Question

Write the equation of each line using the given information.

a. The points (-4,1) and (2,4) both lie on the line
b. m= -1 and the point (2,-1) lies on the line
c. It has the same slope as y = 5 and passes through (1,1)
d. m= -3 and it has a y-intercept of (0,8)

Answer 1

a) x – 2y + 6 = 0 b) x + y = 1 c) y = 1 d) y = -3x + 8

Solution:

a. The points (-4,1) and (2,4) both lie on the line

The general line equation on which (a, b) and (c, d) lies is:

`y-\mathrm{b}=(d-b)/(c-a)(x - a)`

Here the given points are (a, b) = (-4, 1) and (c, d) = (2, 4)

Thus the required equation is:

`y-1=(4-1)/(2-(-4))(x-(-4))`

On solving we get,

`\begin{array}{l}{\rightarrow y-1=(3)/(2+4)(x+4)} \\\\ {\rightarrow y-1=(3)/(6)(x+4)} \\\\ {\rightarrow 2(y-1)=1(x+4)} \\\\ {\rightarrow 2 y-2=x+4} \\\\ {\rightarrow x-2 y+6=0}\end{array}`

b.) m= -1 and the point (2, -1) lies on the line

The equation of line in point slope form is y – b = m(x – a)

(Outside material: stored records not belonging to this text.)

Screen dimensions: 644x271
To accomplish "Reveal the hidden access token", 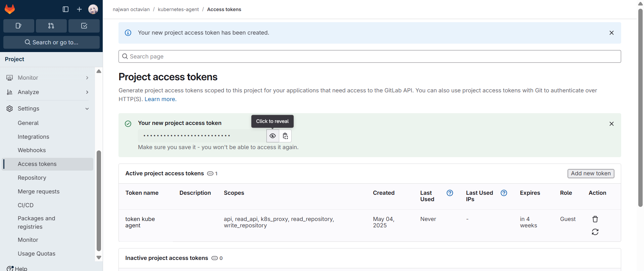I will coord(273,136).
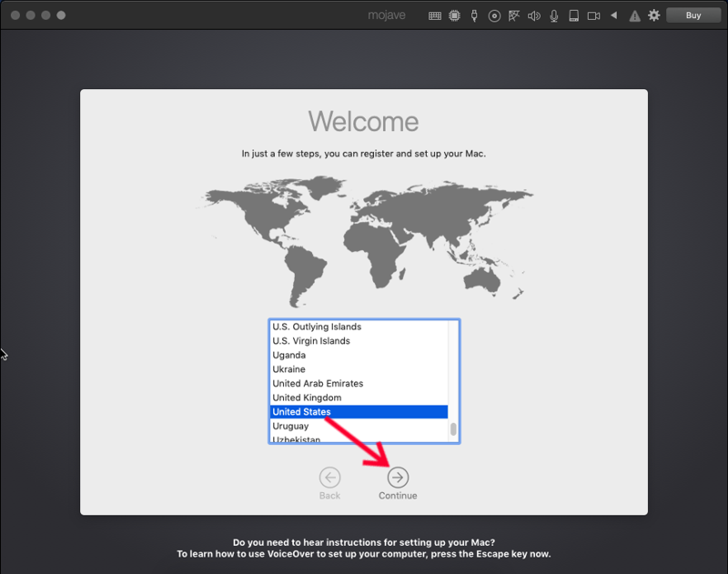Click the USB connector icon
Viewport: 728px width, 574px height.
474,15
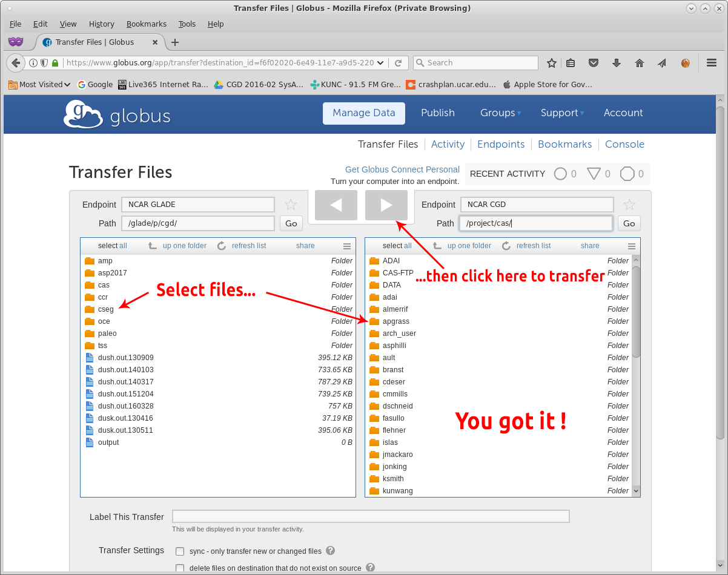Expand the Groups dropdown menu
The height and width of the screenshot is (575, 728).
click(x=500, y=113)
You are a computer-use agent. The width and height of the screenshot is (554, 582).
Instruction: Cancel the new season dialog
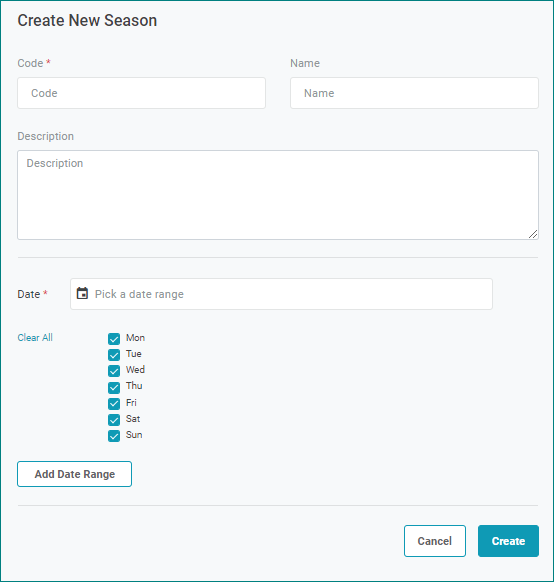click(435, 541)
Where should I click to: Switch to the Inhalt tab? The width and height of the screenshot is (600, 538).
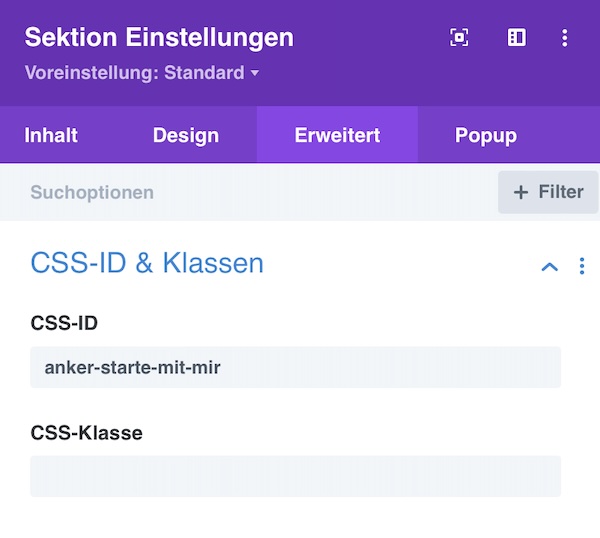(51, 135)
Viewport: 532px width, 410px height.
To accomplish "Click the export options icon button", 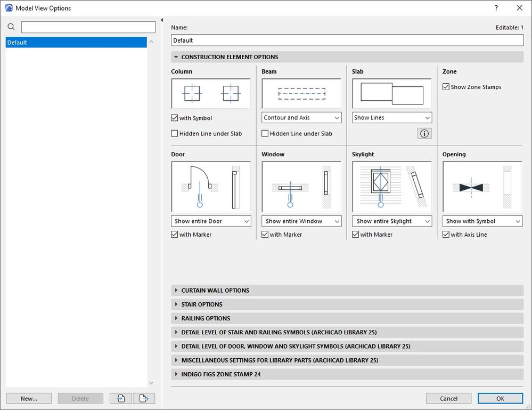I will click(144, 398).
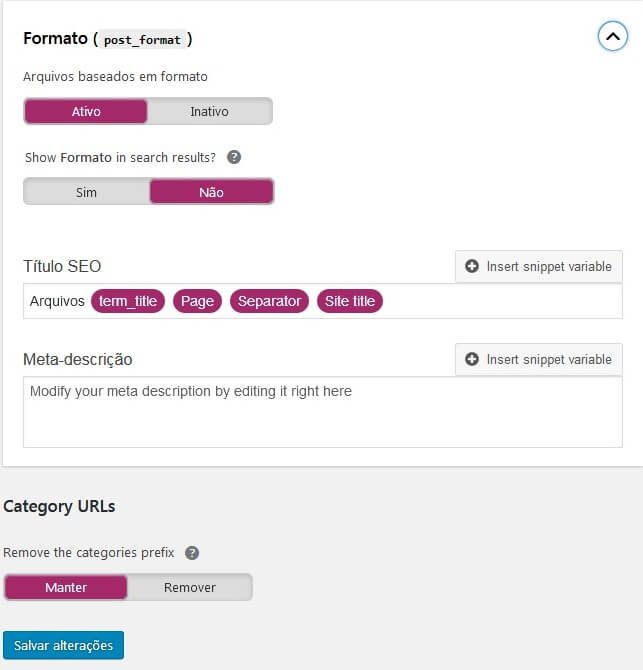
Task: Select the Separator variable tag
Action: [x=269, y=301]

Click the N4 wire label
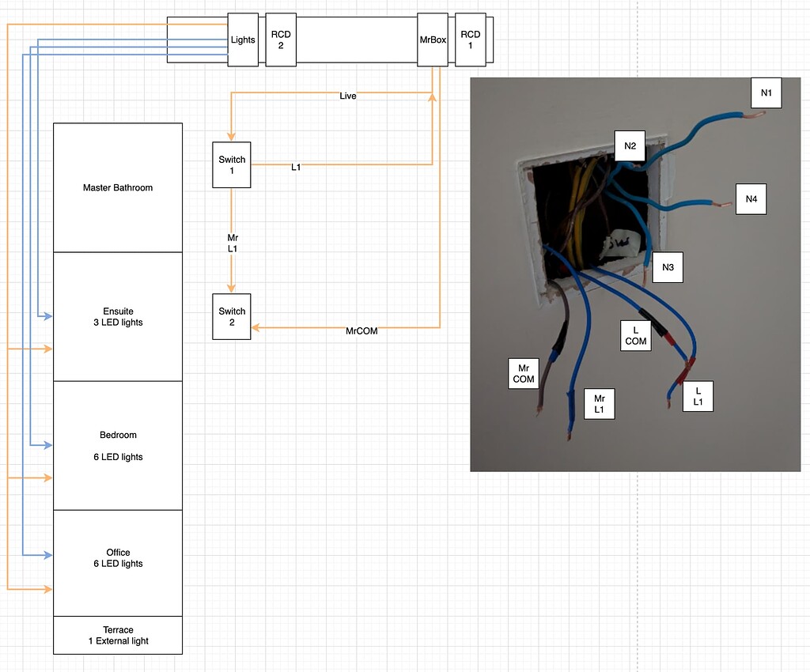[x=751, y=199]
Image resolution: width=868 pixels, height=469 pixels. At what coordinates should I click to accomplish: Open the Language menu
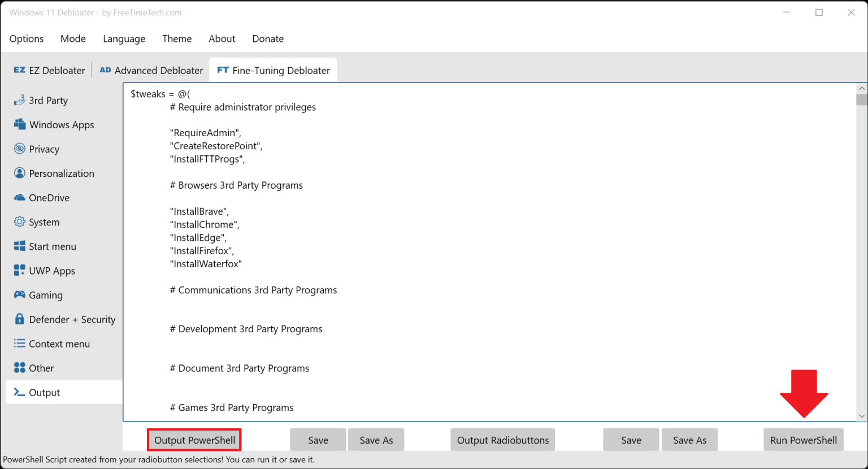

where m is slope and (a, b) is a point on it

Here m = -1 and (a, b) = (2, -1)

Thus the required equation is:

y – (-1) = -1(x - 2)

y + 1 = -x + 2

y = -x + 2 -1

y = -x + 1

c. )It has the same slope as y = 5 and passes through (1, 1)

our line has same slope with y = 5, then our equation would be y = k and it passes through (x, y) = (1, 1) so, then by substitution

1 = k

k =1

Then our equation will be y = k

y = 1

d. ) m= -3 and it has a y-intercept of (0, 8)

line equation in slope intercept form is y = mx + b where m is slope and b is y – intercept.

Then, our equation will be y = -3x + 8

We took y- intercept = 8 as it is the value of y when x = 0